====== Data lines

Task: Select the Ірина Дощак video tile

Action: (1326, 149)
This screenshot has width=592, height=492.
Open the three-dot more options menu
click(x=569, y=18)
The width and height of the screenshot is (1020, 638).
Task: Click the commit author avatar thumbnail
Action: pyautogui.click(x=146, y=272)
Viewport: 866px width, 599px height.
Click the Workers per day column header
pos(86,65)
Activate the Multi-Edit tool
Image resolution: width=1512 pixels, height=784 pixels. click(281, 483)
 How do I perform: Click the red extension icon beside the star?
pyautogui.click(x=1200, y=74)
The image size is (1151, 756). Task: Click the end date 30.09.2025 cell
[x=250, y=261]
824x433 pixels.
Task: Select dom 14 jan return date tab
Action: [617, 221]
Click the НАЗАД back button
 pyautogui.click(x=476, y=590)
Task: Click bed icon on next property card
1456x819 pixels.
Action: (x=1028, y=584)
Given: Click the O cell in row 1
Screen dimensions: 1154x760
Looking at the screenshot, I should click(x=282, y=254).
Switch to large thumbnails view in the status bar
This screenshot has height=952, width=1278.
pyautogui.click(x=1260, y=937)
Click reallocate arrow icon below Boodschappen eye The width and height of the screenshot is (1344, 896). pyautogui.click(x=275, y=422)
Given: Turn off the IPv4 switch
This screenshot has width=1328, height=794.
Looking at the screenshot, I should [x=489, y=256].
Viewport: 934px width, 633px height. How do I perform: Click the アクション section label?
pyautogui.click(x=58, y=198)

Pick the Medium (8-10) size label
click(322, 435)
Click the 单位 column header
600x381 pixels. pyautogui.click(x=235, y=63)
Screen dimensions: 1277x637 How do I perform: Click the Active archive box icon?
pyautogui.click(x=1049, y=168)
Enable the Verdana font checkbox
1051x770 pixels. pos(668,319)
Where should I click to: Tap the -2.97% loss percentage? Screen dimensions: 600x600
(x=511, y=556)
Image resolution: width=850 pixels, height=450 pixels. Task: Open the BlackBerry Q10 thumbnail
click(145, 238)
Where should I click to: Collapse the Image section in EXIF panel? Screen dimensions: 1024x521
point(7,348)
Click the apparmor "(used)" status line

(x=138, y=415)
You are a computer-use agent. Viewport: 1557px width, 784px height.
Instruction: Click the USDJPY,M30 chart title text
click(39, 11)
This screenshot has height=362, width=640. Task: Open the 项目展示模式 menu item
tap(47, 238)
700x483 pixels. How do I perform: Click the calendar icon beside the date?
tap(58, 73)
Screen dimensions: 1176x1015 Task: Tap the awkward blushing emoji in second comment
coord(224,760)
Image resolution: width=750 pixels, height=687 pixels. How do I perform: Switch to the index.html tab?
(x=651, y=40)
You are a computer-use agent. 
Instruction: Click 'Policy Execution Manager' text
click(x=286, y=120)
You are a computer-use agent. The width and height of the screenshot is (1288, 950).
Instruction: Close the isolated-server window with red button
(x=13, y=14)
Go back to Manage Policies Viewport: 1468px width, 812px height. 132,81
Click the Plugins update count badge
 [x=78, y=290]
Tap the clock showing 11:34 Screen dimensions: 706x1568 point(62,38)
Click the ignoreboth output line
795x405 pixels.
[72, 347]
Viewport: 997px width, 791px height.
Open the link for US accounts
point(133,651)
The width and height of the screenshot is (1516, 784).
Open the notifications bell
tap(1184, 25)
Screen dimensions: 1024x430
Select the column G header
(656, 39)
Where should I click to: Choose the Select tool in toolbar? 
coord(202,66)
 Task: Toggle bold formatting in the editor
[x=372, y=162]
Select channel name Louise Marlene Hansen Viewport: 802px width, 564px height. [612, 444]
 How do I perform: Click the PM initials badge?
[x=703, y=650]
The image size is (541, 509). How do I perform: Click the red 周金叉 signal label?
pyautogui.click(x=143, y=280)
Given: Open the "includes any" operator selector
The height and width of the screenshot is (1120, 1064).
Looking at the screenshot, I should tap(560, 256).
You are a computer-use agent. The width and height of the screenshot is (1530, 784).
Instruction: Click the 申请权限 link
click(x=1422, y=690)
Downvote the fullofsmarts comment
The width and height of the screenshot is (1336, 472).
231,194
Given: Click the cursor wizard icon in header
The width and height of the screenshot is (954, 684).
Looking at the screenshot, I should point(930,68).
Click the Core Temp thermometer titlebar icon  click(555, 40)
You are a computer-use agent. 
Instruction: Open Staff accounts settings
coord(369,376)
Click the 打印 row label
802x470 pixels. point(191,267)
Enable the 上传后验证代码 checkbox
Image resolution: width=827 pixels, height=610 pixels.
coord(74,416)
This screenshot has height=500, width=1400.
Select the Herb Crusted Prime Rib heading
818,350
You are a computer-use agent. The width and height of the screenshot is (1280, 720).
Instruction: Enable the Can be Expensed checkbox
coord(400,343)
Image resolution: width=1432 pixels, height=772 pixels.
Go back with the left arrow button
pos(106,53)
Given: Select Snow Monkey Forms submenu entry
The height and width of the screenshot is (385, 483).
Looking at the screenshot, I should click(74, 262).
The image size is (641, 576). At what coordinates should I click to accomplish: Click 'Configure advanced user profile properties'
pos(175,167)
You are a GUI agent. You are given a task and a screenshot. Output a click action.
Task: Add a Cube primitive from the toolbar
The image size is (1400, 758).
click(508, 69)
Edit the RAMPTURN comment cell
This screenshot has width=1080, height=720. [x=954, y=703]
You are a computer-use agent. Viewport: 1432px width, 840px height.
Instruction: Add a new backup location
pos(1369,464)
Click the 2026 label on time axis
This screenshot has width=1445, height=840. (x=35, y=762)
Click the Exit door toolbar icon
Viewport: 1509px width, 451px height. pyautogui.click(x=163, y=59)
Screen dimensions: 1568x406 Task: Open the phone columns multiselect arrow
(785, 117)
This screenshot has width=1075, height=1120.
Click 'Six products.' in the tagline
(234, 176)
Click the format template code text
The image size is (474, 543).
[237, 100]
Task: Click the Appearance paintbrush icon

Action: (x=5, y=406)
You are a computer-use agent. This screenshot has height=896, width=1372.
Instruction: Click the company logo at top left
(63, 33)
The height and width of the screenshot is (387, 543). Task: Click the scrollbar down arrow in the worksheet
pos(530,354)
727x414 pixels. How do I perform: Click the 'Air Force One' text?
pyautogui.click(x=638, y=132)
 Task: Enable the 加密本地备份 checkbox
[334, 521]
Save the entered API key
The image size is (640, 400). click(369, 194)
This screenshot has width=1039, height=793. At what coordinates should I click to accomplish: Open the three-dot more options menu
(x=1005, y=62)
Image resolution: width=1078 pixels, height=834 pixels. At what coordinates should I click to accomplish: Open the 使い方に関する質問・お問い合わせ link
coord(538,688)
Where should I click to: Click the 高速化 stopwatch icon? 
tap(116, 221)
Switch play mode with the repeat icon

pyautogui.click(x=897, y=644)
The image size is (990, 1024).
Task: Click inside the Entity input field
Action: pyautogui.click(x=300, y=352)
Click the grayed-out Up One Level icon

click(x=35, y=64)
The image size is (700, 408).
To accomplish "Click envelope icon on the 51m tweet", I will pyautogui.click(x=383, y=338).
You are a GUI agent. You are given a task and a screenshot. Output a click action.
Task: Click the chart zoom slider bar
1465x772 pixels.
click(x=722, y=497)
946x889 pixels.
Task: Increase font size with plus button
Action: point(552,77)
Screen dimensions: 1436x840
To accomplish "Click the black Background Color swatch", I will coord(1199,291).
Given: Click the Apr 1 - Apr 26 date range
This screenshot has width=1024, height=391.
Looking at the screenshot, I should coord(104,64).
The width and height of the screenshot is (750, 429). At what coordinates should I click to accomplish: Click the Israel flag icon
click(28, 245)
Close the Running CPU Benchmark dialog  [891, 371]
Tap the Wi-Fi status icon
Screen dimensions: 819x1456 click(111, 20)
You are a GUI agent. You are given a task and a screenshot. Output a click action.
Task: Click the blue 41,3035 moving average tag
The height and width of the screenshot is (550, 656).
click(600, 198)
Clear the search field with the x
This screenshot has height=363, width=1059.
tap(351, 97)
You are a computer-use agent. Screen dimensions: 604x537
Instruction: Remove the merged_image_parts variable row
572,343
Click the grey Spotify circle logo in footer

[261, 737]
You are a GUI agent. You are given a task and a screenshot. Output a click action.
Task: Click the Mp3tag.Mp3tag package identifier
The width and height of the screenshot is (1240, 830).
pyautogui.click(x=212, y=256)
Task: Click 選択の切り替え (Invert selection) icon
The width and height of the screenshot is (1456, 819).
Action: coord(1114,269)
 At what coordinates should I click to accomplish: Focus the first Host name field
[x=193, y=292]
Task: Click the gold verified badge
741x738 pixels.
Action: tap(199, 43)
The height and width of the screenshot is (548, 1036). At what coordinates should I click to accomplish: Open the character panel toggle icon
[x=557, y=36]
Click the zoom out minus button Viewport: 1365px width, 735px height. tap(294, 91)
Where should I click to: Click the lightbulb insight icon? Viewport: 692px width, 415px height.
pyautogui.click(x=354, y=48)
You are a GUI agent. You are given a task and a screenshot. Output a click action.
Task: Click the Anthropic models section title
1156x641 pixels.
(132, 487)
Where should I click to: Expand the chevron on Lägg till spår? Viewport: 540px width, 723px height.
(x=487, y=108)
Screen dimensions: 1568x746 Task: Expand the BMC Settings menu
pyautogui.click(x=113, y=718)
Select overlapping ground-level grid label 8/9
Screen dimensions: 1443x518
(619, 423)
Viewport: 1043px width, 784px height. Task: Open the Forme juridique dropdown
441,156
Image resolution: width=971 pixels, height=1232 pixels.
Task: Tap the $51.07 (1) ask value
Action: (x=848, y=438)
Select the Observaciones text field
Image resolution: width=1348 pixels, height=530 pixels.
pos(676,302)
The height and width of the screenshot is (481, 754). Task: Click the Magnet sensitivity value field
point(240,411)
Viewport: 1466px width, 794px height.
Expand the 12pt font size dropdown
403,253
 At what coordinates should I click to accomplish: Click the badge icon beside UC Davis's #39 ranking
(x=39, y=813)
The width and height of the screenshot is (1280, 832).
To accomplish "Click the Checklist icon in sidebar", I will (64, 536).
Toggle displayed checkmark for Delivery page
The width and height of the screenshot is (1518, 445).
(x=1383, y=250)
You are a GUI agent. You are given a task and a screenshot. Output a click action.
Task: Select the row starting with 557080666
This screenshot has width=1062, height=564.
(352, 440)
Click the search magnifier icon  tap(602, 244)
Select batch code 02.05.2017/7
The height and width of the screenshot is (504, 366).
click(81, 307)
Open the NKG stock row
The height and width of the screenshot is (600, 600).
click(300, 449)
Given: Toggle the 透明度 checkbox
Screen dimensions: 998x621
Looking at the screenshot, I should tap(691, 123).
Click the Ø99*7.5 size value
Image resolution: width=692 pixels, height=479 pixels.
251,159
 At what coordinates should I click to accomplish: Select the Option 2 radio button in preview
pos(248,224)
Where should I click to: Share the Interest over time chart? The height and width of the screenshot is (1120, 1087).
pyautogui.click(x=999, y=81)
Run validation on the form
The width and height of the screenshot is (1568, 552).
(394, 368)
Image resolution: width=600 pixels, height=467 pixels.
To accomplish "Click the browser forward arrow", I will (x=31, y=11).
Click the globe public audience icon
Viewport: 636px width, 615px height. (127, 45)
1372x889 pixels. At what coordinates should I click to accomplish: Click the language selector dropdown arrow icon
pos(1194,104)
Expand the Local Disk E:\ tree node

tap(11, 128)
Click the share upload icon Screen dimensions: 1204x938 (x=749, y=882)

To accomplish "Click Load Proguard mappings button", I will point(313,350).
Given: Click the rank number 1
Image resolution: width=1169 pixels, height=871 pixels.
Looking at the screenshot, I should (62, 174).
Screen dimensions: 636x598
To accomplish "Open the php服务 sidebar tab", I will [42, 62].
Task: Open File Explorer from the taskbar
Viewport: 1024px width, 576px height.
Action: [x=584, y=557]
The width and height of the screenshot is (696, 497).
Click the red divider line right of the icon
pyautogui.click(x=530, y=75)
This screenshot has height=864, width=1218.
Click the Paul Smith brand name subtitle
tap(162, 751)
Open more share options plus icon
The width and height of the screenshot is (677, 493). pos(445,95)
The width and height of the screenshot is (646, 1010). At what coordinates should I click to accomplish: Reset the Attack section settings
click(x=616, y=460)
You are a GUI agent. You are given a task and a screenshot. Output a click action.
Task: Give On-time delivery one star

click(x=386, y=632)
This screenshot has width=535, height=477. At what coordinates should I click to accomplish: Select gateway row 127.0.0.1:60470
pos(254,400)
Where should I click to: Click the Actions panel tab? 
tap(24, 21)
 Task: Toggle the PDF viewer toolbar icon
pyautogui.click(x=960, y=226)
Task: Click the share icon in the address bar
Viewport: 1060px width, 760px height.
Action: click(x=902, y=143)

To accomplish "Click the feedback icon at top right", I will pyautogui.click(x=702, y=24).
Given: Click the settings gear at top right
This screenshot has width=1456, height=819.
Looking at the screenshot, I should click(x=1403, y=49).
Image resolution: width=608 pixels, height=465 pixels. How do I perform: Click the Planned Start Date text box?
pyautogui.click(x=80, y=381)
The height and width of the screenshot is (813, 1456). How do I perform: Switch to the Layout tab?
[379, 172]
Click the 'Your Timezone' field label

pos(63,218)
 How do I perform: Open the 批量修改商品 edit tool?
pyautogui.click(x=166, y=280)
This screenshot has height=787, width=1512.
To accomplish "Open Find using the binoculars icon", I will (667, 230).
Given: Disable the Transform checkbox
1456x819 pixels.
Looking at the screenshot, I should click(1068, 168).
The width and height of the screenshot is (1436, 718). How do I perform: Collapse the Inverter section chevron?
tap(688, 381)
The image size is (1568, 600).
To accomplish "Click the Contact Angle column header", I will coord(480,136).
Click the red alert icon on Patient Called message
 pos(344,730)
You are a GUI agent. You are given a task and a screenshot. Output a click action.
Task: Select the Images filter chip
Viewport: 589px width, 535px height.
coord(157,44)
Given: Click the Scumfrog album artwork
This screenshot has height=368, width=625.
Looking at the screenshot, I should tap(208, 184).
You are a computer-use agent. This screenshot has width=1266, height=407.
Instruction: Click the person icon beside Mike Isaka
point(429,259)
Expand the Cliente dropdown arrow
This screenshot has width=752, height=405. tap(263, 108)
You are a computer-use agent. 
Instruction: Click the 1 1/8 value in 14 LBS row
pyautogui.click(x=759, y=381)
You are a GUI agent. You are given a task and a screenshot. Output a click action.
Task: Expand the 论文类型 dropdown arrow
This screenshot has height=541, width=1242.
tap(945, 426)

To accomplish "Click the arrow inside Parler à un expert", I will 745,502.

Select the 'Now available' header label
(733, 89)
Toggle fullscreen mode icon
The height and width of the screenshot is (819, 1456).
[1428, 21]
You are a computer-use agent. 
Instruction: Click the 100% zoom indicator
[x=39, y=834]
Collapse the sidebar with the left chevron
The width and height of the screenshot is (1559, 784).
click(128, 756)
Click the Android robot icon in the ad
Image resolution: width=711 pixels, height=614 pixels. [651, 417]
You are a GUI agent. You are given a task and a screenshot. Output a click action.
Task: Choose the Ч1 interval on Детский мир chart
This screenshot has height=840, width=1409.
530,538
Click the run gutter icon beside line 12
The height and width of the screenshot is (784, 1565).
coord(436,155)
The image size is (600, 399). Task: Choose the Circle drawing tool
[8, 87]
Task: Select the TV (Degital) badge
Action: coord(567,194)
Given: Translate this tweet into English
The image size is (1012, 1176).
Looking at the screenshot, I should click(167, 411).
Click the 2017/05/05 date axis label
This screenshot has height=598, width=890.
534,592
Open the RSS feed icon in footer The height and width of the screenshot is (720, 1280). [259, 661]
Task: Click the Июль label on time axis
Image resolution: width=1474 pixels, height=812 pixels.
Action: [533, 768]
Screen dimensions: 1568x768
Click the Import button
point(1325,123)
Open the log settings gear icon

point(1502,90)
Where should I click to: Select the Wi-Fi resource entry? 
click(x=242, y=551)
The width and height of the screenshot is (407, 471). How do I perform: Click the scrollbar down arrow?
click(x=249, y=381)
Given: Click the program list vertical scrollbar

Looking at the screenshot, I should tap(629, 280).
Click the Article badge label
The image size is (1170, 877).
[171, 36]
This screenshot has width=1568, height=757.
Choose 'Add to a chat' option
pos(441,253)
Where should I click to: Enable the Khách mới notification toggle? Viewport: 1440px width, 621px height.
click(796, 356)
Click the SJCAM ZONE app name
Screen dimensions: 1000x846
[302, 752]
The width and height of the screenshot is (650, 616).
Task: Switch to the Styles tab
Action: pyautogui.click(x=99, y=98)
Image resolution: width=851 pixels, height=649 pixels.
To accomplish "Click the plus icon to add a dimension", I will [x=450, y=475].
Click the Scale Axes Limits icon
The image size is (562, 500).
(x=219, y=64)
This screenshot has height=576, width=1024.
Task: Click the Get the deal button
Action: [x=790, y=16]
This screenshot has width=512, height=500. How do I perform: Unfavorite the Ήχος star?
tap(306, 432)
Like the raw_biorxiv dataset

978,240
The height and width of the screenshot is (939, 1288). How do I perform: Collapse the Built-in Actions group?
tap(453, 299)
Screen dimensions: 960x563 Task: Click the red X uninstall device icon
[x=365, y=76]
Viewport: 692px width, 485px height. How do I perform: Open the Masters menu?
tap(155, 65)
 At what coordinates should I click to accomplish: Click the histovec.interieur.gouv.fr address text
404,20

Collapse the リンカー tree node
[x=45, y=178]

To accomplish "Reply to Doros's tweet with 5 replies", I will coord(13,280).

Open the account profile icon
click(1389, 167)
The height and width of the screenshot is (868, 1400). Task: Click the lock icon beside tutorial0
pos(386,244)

============

Show each line in the entries above that contains the word "scrollbar".

> **Written solution**:
The height and width of the screenshot is (387, 543). Task: Click the scrollbar down arrow in the worksheet
The width and height of the screenshot is (407, 471). How do I perform: Click the scrollbar down arrow?
Given: Click the program list vertical scrollbar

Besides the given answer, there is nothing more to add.